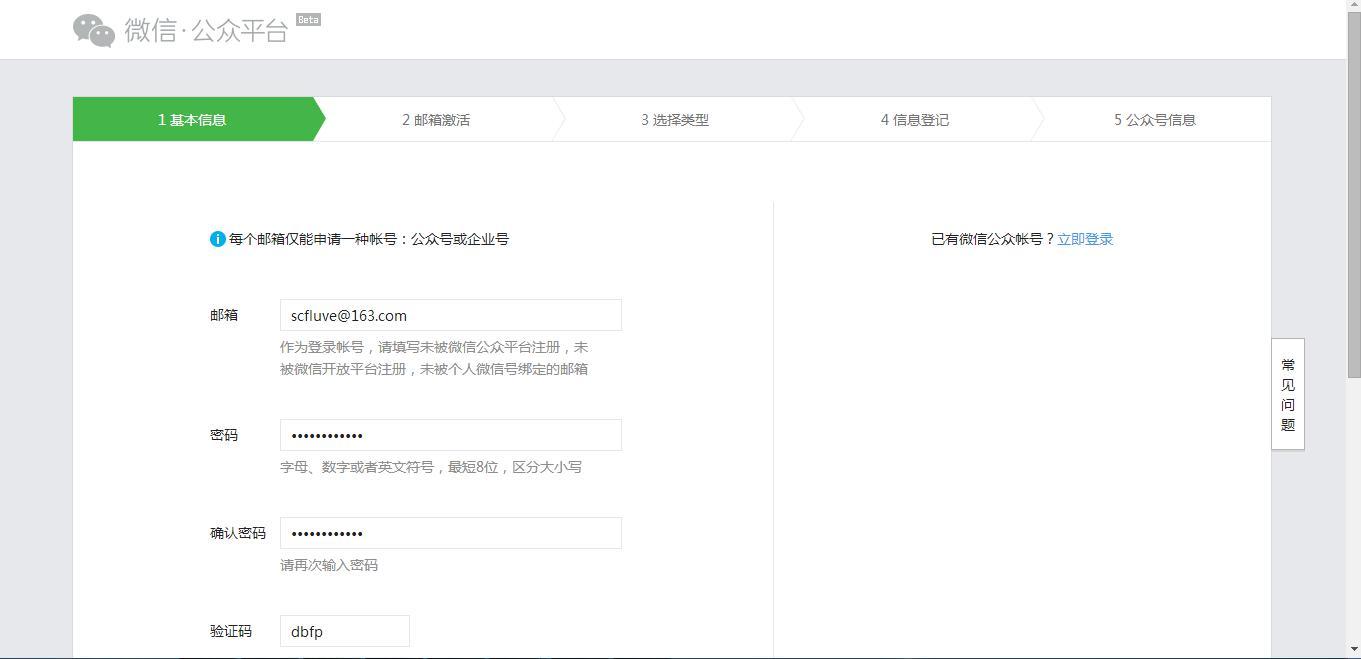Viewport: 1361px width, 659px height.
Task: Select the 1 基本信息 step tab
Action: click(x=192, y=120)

* * *

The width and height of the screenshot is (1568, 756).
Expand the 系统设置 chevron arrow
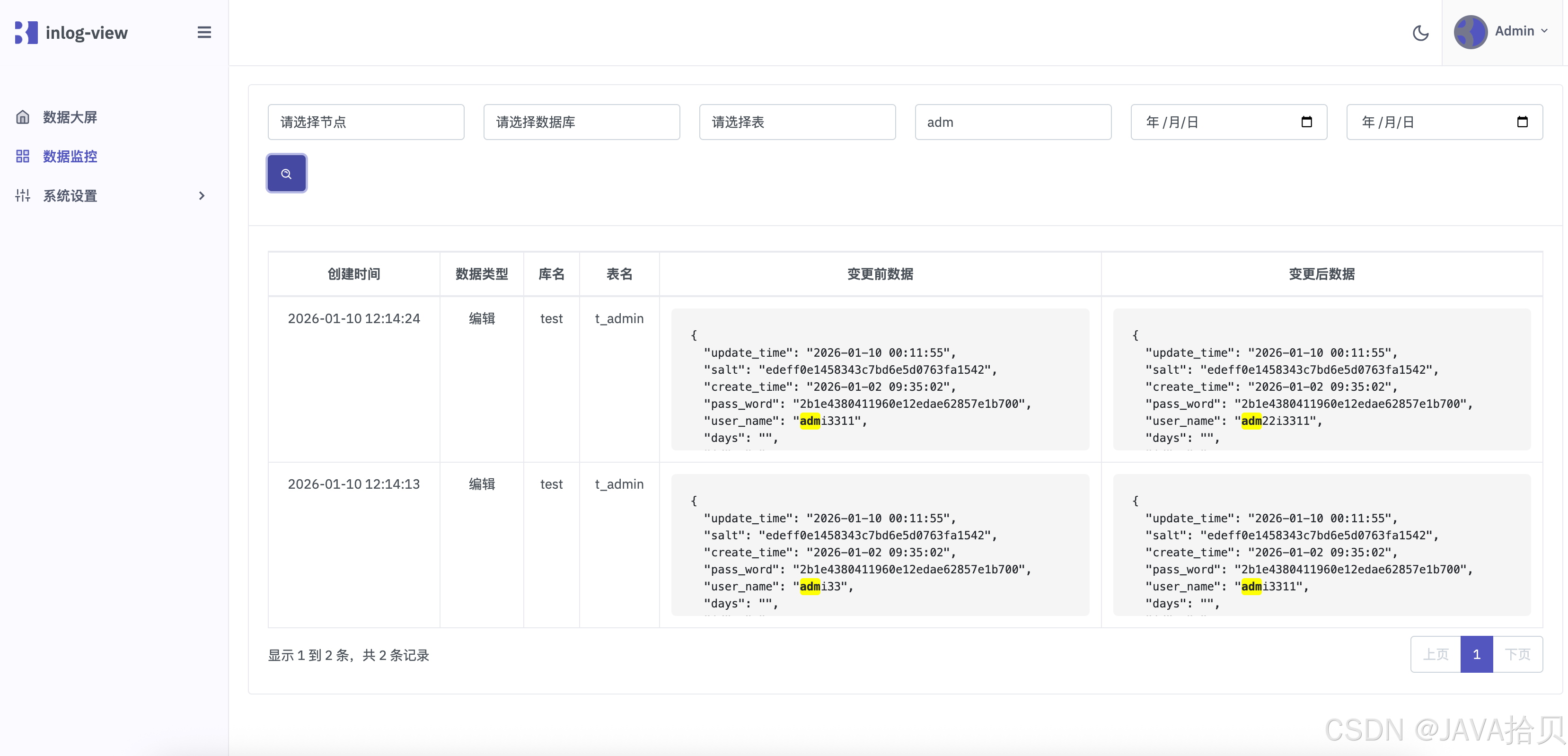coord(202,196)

==

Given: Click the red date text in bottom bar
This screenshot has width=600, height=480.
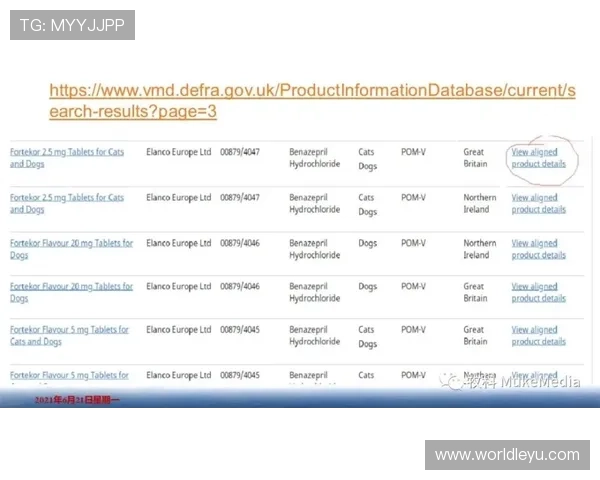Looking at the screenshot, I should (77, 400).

What is being asked>
Rewrite the items starting at the line that has "Viewport: 1361px width, 659px height." and ending after the line that has "Action: click(x=192, y=120)", replacing "Select" with "Choose" and keeping everything else the same. Omit the pictures from your answer.

Solution to this problem>
Viewport: 1361px width, 659px height.
Task: Choose the 1 基本信息 step tab
Action: click(x=192, y=120)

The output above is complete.